(WHAT YOU NEED TO DO) Word for word, print each record, dropping any image it holds.

* * * * * * *

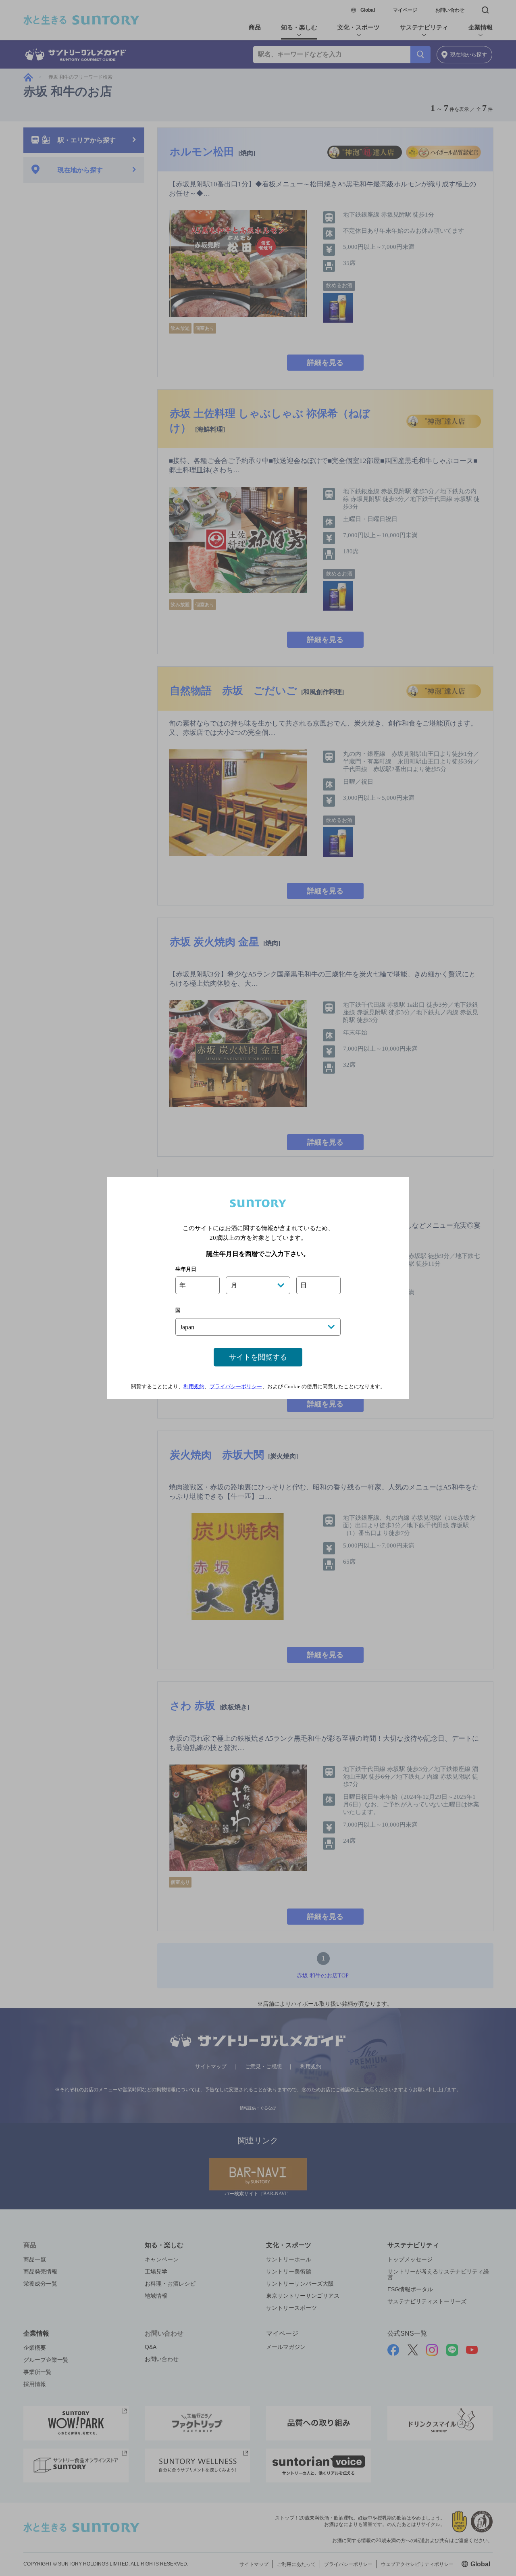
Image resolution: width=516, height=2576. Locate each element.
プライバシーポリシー (236, 1386)
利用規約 (193, 1386)
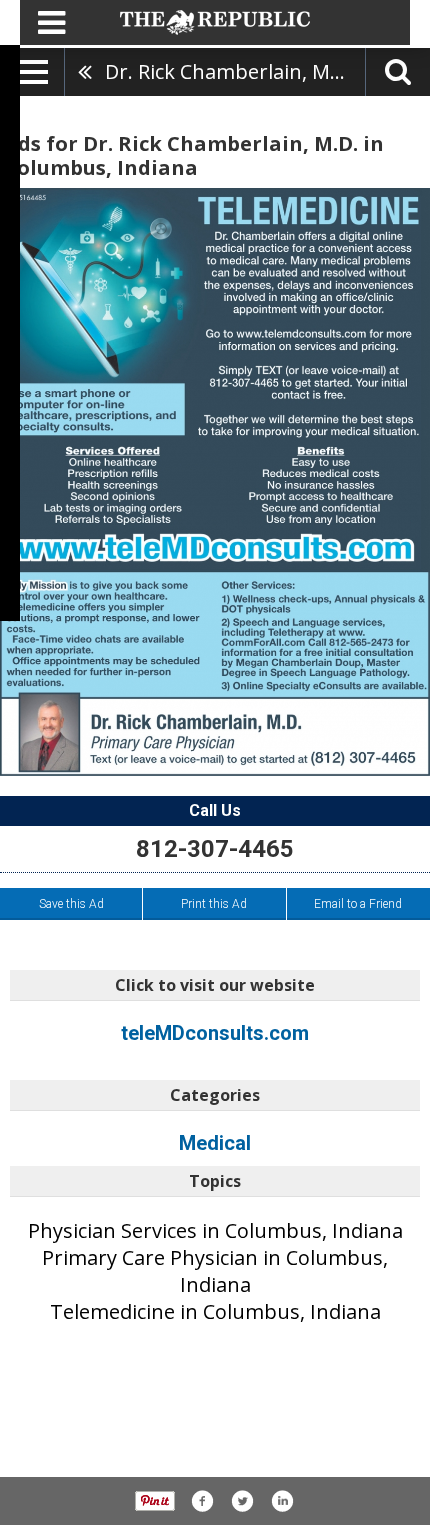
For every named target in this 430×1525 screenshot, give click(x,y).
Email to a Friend (358, 904)
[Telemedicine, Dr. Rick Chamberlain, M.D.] (215, 482)
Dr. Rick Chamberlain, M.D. (229, 71)
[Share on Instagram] (282, 1501)
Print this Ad (214, 904)
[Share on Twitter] (242, 1501)
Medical (215, 1143)
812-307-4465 (215, 849)
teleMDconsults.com (215, 1033)
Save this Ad (71, 904)
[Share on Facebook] (202, 1501)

* * * * * * *

(ANSWER SECTION)
Image resolution: width=516, height=2576. Locate each element.
プライバシーポリシー (236, 1386)
利用規約 (193, 1386)
For every named target in this 430×1525 screenshot, give click(x,y).
Email to a Friend (358, 904)
[Telemedicine, Dr. Rick Chamberlain, M.D.] (215, 482)
Dr. Rick Chamberlain, M.D. (229, 71)
[Share on Instagram] (282, 1501)
Print this Ad (214, 904)
[Share on Twitter] (242, 1501)
Medical (215, 1143)
812-307-4465 (215, 849)
teleMDconsults.com (215, 1033)
Save this Ad (71, 904)
[Share on Facebook] (202, 1501)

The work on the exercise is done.